Physicians will have a new vaccine in their arsenal to help protect against respiratory syncytial virus (RSV), a timely development as cold, flu, and COVID-19 illnesses tend to converge and ramp up this time of year and become difficult to differentiate.
The U.S. Food and Drug Administration (FDA) also recently approved updated COVID-19 shots that target the widely circulating omicron-descended strains of the coronavirus
Physicians should remind patients to test for and vaccinate against all three viruses, says Trish Perl, MD, chair of the Texas Medical Association’s (TMA’s) Committee on Infectious Diseases.
“These are the respiratory viruses we see seasonally, usually in the fall and winter, that can cause serious illness in young children, the elderly, and people who are immunocompromised,” she said.

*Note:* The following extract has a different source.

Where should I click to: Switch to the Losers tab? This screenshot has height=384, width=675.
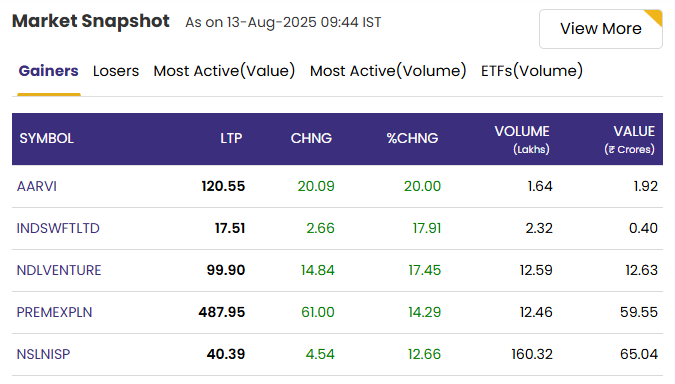point(116,71)

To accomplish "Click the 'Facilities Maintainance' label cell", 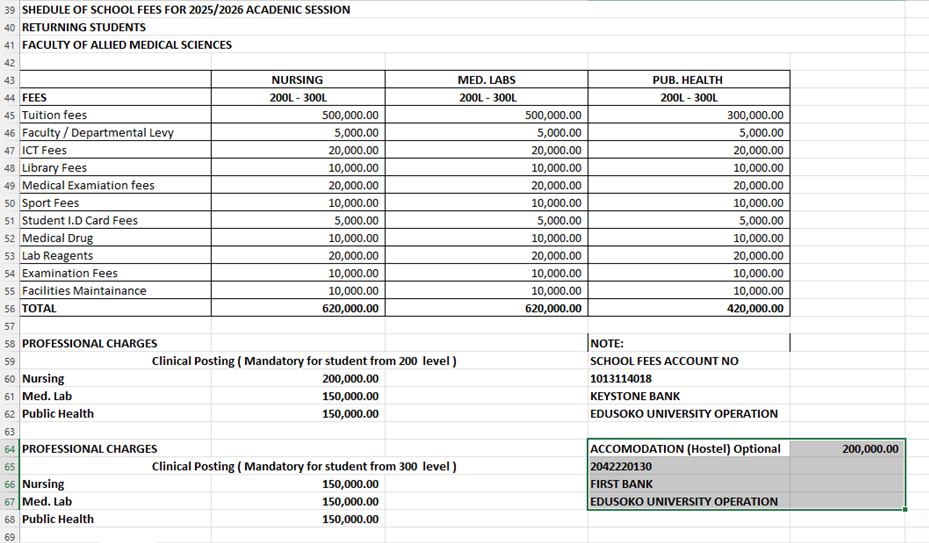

TMA has created a chart to help physicians and patients sort through vaccine eligibility and coverage.
Recently approved by the FDA, the RSV vaccine is recommended for people who are 60 years of age and older, since they are at higher risk for severe disease. The vaccine is also recommended for pregnant women seasonally in the eighth month of their pregnancy. The purpose of the vaccine for this group is to prevent RSV in infants after they are born.
“RSV is the single most important cause of hospitalizations in children,” for example, Dr. Perl said. Many children were hospitalized last year because of serious RSV cases.
And over the past few weeks, hospitalizations involving omicron subvariants of coronavirus have spiked. The omicron variant caused record hospitalizations during the height of the pandemic, though the situation is not as dire now.
Dr. Perl said it is important to get the COVID-19 booster shot because “like the flu, the coronavirus is evolving, and it could become a seasonal virus.”
The current recommendation is to get the COVID vaccine and the flu shot at the same time.
With RSV, flu, and COVID presenting similar symptoms, knowing which virus is making someone severely sick is important for physicians treating serious cases because “we approach these differently in different patient populations,” Dr. Perl said.
The Dallas infectious diseases specialist warns that while patients have become accustomed to using COVID-19 test kits at home, they are not always accurate and cannot test for the flu or RSV. Even if the COVID-19 test shows a negative result, she says it is important for physicians to remind patients at risk to get tested at a physician’s office, clinic, or hospital, which can test for all three viruses so patients can get the care they need.
“All three viruses can lead to hospitalization, lost work, and missing school, and all have economic consequences,” said Dr. Perl.